# Data start
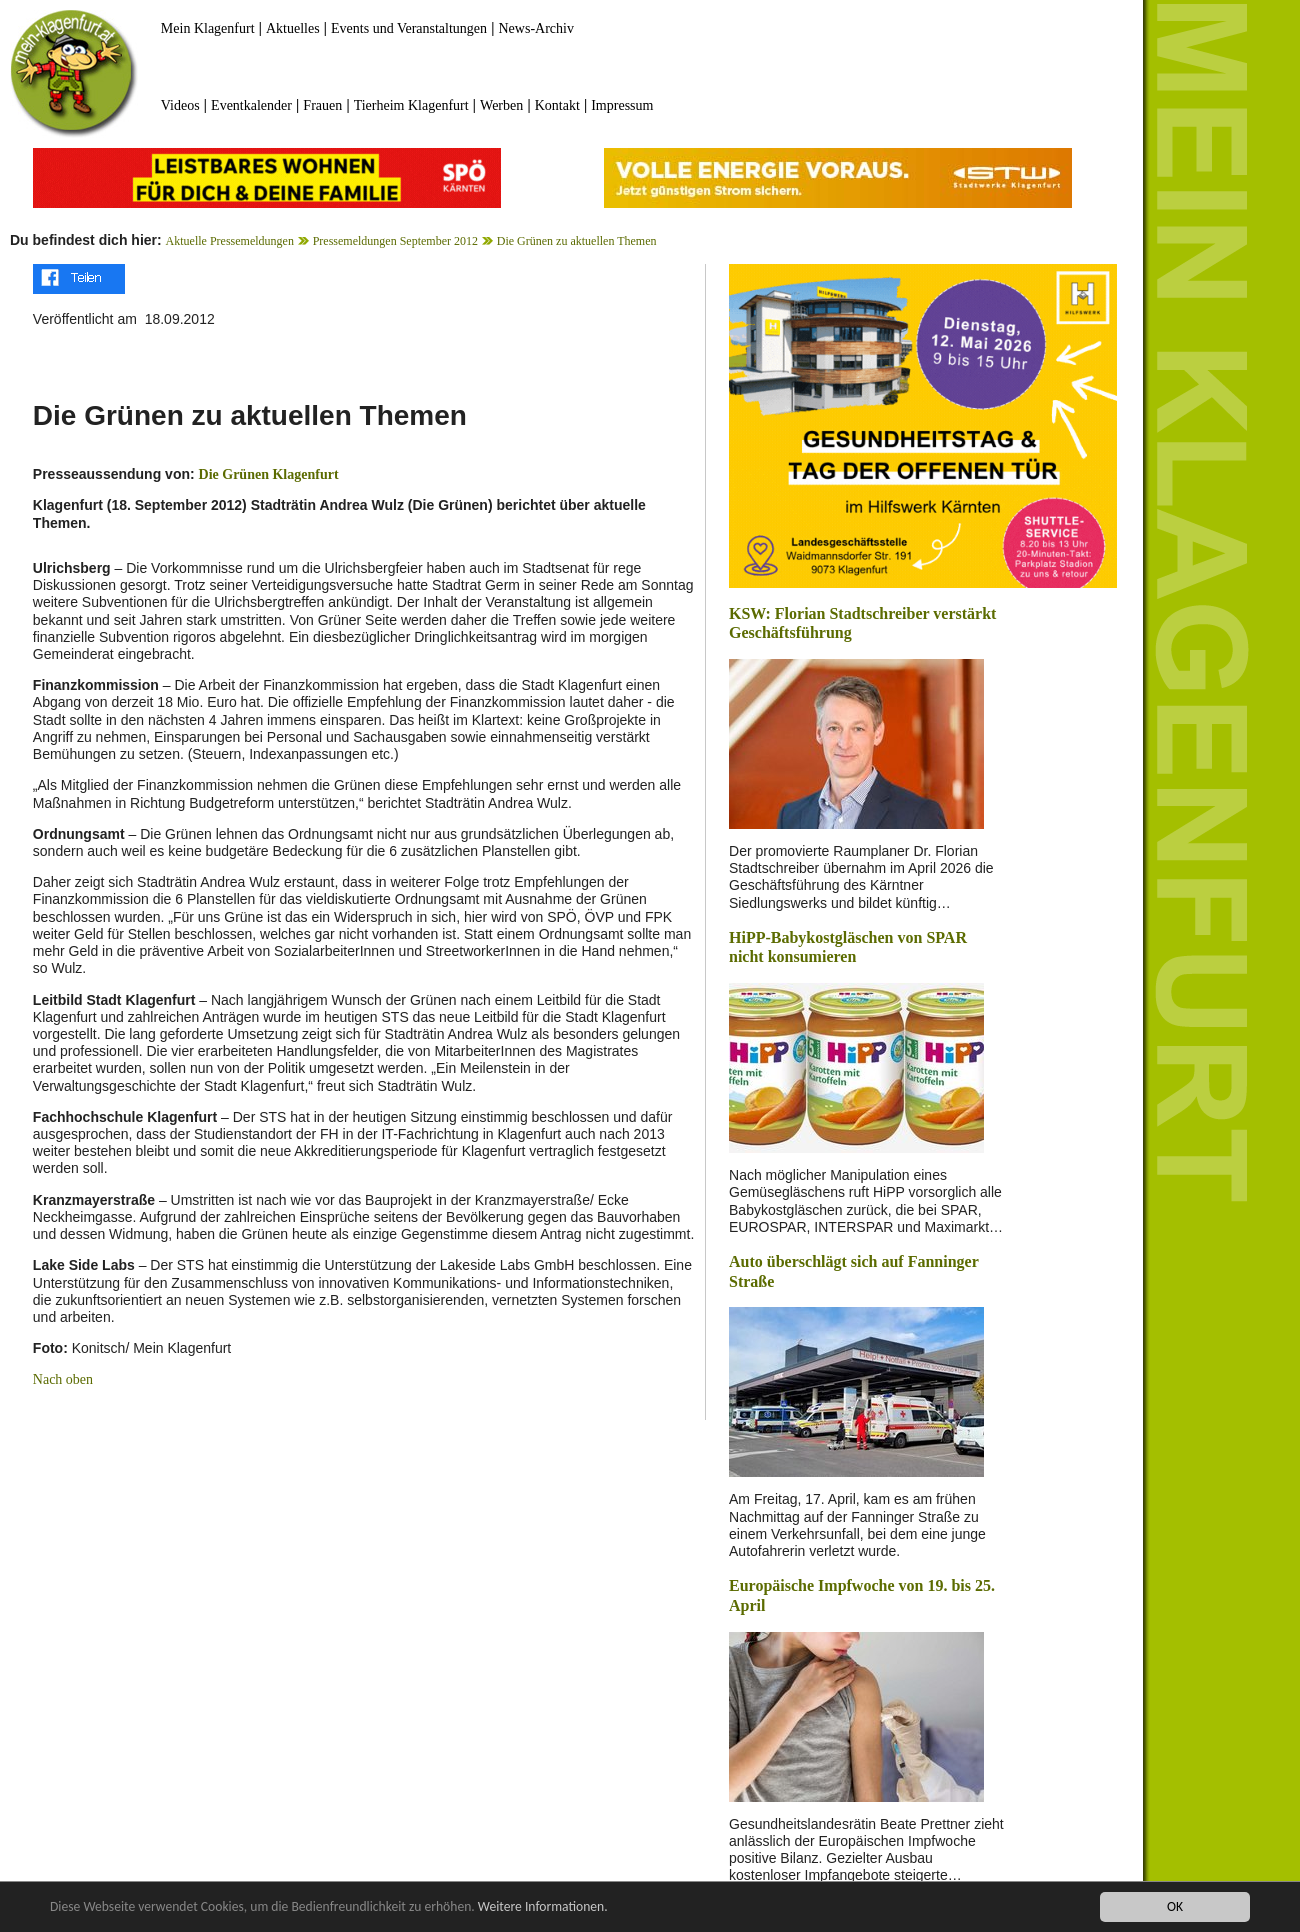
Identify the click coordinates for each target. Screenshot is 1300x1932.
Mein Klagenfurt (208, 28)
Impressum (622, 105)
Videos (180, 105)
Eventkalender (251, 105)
# Data end
# Data start
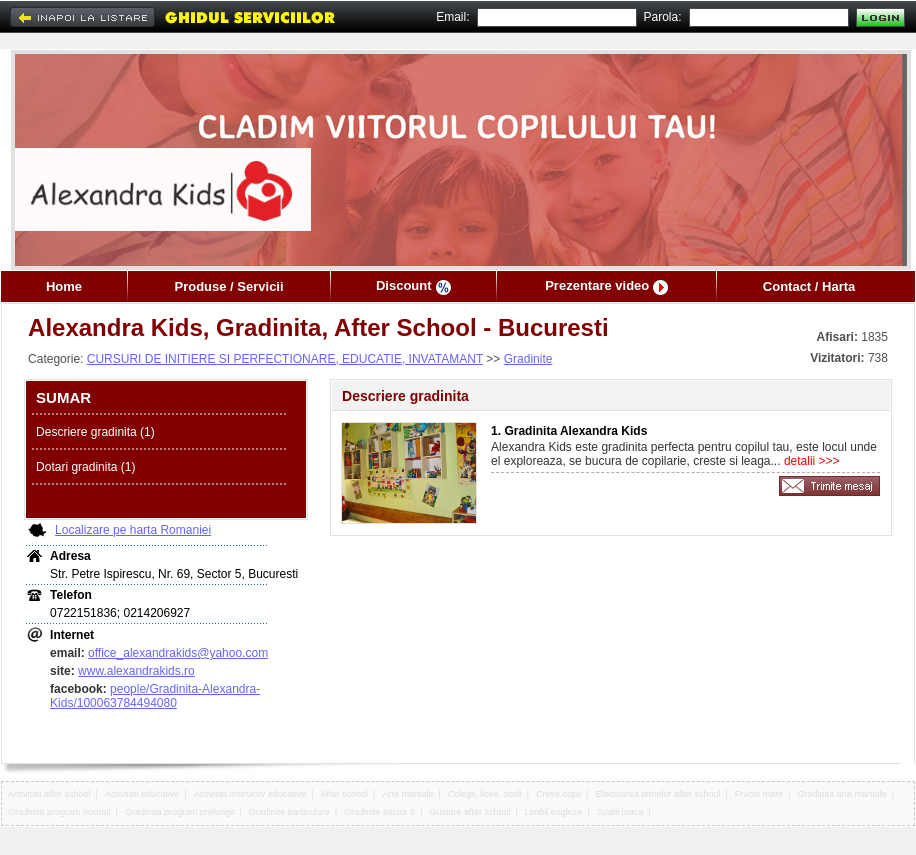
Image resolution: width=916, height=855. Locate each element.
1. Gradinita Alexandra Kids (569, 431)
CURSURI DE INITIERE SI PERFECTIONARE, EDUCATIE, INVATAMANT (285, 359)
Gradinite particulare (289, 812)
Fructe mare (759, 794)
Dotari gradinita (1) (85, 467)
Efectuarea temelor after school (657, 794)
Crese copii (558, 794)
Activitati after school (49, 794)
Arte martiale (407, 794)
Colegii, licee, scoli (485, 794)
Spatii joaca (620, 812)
# Data end
# Data start
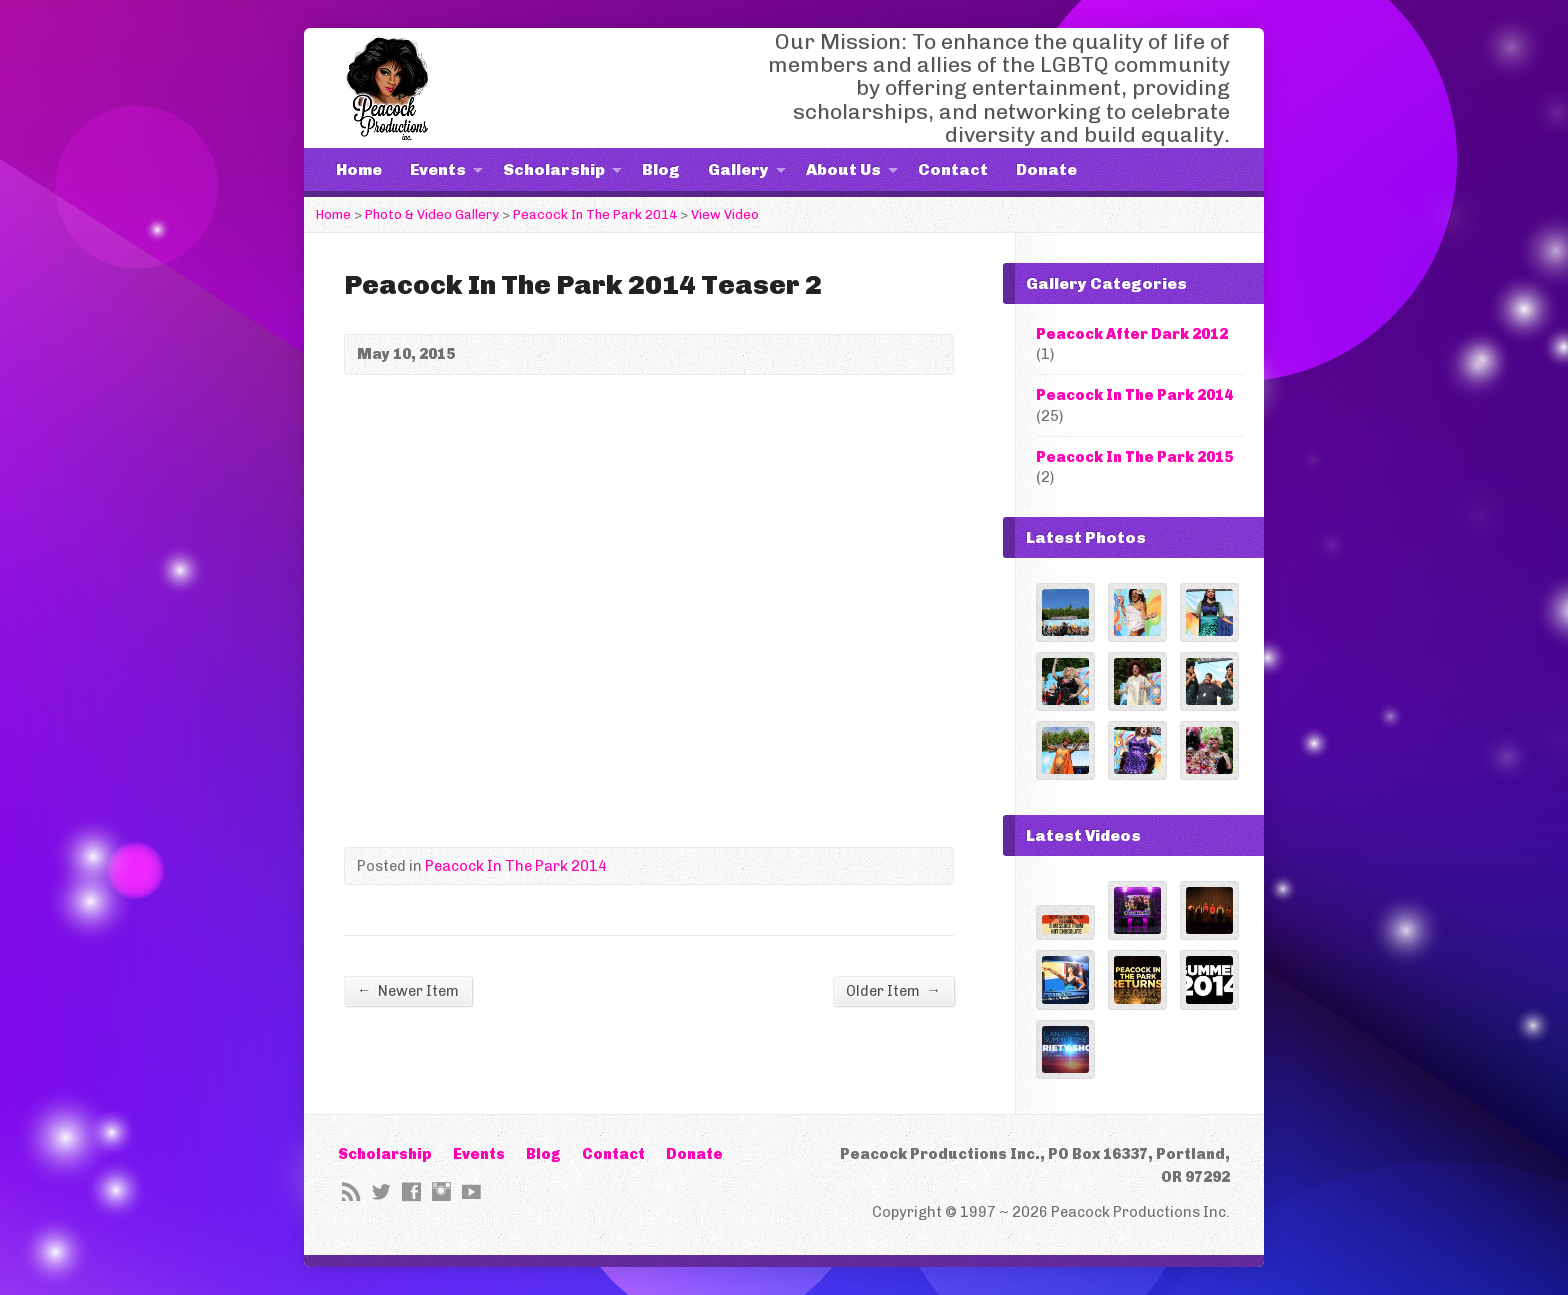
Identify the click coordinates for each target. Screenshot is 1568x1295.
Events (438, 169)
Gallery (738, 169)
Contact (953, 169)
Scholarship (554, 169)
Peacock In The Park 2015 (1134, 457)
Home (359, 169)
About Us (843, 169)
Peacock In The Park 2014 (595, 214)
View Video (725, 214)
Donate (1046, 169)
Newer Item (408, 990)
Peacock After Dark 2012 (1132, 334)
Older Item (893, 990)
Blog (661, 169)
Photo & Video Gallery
# Data end
- _Exercise_:
Take everything in the material from the line containing "View Video (725, 214)" down to the line containing "Photo & Video Gallery" and swap "Item" for "Post" wherever it occurs, leaving the rest unchanged. Return only those lines.

- _Output_:
View Video (725, 214)
Donate (1046, 169)
Newer Post (408, 990)
Peacock After Dark 2012 (1132, 334)
Older Post (893, 990)
Blog (661, 169)
Photo & Video Gallery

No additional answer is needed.